I appreciate the counterintuitive nature of the view I’m presenting here, the way it requires seeing conceptual moves in terms of physical path-dependencies, as belonging to a heuristic gearbox where our numbness to the grinding perpetually convinces us that this time, at long last, we have slipped from neutral into drive. But recall the case of memory, the way blindness to its neurocognitive intricacies led Plato to assume it simple. Only now can we run our (exceedingly dim) metacognitive impressions of memory through the gamut of what we know, see it as a garden of forking paths. The suggestion here is that posing the question of experience-qua-experience poses a crucial fork in the consciousness studies road, the point where a component of source-insensitive cognition, ‘experience,’ finds itself dragged into the court of source sensitivity, and productive inquiry grinds to a general halt.

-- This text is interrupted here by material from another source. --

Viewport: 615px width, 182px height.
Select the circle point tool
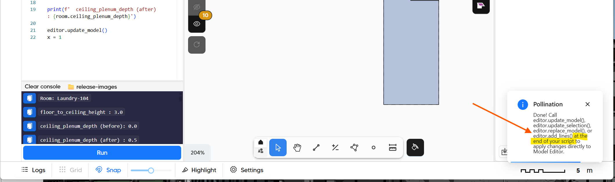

When I employ experience talk in a practical, first-order way, I have a great deal of confidence in that talk. But when I employ experience talk in a theoretical, second-order way, I have next to no confidence in that talk. Why would I? Why would anyone, given the near-certainty of chronic underdetermination? Even more, I can see of no way (short magic) for our brain to have anything other than radically opportunistic and heuristic contact with its own functions. Either specialized, simple heuristics comprise deliberative metacognition or deliberative metacognition does not exist. In other words, I see no way of avoiding experience-qua-experience blindness.
This flat out means that on a high dimensional view (one open to as much relevant physical information as possible), there is just no such thing as ‘phenomenal consciousness.’ I am forced to rely on experience related talk in theoretical contexts all the time, as do scientists in countless lines of research. There is no doubt whatsoever that experience-talk draws water from far more than just ‘folk psychological’ wells. But this just means that various forms of heuristic cognition can be adapted to various experimentally regimented cognitive ecologies—experience-talk can be operationalized. It would be strange if this weren’t the case, and it does nothing to alleviate the fact that solving for experience-qua-experience delivers us, time and again, to crash space.
One does not have to believe in the reality of phenomenal consciousness to believe in the reality of the systems employing experience-talk. As we are beginning to discover, the puzzle has never been one of figuring out what phenomenal experiences could possibly be, but rather figuring out the biological systems that employ them. The greater our understanding of this, the greater our understanding of the confounds characterizing that perennial crash space we call philosophy.